* _REQUIREMENT_:
Comb the records below for the string "avatar" and copy each line where it turns up.

(Data excerpts)
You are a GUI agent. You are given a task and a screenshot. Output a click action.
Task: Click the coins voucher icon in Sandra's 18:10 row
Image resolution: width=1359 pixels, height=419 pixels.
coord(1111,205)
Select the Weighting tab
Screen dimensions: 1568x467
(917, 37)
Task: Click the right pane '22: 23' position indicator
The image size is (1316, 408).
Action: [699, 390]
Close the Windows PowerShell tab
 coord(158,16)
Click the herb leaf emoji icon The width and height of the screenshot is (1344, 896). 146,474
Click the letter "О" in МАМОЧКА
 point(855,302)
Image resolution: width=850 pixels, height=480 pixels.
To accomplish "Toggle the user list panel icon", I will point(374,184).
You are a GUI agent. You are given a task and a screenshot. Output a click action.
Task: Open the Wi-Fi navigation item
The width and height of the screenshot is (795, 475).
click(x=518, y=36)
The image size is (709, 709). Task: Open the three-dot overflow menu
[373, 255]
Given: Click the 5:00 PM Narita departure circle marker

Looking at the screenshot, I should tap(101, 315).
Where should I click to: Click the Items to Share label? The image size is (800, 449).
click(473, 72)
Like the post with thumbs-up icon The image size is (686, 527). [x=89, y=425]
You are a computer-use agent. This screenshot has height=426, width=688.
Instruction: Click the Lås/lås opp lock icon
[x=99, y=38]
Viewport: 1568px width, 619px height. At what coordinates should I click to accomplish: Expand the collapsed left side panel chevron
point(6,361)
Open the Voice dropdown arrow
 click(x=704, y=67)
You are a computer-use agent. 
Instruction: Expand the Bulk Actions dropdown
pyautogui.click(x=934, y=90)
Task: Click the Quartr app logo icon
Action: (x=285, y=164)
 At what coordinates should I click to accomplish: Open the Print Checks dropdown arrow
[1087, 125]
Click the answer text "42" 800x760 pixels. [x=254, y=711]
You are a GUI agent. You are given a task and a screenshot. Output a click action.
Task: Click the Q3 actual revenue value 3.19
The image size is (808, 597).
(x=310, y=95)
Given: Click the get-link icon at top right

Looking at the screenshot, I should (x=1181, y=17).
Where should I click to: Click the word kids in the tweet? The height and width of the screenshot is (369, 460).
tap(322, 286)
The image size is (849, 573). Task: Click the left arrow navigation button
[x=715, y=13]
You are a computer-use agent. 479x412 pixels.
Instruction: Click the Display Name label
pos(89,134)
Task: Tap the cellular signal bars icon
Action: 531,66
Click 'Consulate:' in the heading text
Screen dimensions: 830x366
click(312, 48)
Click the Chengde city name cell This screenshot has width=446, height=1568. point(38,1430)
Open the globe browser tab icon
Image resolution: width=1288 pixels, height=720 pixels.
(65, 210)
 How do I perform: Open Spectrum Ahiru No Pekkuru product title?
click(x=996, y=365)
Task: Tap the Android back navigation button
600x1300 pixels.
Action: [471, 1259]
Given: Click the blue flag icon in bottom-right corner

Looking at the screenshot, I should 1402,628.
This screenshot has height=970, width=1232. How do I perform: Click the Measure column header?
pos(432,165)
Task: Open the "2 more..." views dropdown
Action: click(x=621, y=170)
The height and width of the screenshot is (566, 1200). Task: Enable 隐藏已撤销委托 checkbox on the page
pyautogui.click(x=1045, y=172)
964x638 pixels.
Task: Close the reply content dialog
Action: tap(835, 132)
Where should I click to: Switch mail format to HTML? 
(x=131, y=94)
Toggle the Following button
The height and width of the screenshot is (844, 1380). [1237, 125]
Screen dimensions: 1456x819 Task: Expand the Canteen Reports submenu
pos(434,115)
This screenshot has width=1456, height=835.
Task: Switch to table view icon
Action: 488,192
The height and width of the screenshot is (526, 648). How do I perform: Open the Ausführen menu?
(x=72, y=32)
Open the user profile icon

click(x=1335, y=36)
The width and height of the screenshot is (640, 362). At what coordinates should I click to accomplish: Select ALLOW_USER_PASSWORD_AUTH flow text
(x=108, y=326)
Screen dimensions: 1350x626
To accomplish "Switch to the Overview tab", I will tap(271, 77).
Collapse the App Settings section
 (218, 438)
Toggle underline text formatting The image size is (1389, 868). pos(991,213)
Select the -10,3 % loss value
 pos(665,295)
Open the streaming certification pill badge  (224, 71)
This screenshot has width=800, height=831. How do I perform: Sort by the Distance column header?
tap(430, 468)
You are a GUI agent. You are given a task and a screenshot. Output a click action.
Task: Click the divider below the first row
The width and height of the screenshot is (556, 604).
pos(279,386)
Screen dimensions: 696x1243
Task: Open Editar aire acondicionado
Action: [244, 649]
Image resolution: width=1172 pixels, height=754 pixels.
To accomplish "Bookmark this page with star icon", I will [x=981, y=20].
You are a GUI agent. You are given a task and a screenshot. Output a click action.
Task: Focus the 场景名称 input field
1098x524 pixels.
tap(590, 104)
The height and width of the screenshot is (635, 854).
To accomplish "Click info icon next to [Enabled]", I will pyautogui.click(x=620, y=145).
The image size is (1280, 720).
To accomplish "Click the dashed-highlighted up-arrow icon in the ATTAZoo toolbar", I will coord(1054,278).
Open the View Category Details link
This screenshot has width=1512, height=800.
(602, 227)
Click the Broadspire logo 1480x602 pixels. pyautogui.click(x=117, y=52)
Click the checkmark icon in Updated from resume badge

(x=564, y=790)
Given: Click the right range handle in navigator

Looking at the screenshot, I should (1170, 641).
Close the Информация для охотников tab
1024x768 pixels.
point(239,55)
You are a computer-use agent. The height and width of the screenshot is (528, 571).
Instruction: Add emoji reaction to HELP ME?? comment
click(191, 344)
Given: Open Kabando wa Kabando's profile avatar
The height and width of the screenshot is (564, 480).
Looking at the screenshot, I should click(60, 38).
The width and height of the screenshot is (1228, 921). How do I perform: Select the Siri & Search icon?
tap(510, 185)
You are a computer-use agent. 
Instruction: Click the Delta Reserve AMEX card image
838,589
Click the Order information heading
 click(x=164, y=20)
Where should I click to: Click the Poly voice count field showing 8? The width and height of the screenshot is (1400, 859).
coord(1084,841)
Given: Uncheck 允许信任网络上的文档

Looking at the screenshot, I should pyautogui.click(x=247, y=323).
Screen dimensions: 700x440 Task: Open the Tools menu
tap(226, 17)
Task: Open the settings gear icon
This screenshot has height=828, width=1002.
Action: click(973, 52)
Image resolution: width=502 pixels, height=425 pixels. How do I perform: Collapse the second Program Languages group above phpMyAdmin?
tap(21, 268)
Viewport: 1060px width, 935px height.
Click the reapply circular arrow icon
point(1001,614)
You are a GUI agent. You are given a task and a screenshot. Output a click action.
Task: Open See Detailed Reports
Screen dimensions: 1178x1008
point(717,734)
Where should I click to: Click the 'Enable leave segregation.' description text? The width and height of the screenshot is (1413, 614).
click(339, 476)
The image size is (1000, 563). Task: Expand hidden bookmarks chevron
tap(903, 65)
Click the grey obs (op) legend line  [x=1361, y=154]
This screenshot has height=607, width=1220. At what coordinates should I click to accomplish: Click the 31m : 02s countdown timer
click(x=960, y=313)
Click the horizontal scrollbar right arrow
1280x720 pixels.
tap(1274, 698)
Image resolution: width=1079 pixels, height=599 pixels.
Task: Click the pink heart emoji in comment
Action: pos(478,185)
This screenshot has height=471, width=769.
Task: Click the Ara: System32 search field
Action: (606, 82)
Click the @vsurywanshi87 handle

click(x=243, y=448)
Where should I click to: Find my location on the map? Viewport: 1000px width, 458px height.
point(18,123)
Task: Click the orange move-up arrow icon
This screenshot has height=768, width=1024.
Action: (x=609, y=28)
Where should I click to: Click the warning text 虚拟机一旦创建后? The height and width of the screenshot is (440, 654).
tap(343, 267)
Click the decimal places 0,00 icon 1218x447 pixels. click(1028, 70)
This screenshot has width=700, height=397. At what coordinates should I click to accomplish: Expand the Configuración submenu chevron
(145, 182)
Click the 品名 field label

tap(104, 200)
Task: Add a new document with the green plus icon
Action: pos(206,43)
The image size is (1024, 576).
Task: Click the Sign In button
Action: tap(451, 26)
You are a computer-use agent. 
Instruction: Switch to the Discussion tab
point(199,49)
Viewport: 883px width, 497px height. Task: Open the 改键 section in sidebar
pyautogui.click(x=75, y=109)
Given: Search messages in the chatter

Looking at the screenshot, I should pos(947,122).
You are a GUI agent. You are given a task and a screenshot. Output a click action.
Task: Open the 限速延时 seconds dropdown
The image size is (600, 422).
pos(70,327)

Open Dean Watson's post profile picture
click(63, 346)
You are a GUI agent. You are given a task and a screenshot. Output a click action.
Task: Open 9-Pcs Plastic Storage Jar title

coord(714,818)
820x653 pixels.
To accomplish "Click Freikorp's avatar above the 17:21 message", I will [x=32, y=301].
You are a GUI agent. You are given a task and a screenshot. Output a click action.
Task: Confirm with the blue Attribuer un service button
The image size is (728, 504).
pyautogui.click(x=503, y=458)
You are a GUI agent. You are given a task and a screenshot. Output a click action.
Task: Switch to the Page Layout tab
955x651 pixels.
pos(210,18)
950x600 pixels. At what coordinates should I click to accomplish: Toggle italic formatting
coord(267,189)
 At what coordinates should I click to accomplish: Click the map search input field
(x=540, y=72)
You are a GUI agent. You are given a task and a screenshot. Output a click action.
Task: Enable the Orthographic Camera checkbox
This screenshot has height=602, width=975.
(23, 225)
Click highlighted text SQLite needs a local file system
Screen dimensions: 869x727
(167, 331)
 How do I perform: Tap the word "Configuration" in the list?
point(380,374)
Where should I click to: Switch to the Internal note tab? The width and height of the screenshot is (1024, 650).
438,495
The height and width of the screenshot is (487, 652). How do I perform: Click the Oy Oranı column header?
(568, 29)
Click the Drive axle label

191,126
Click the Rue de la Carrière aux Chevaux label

* _OUTPUT FOR THIS TASK_:
Given: Open Kabando wa Kabando's profile avatar
To accomplish "Click Freikorp's avatar above the 17:21 message", I will [x=32, y=301].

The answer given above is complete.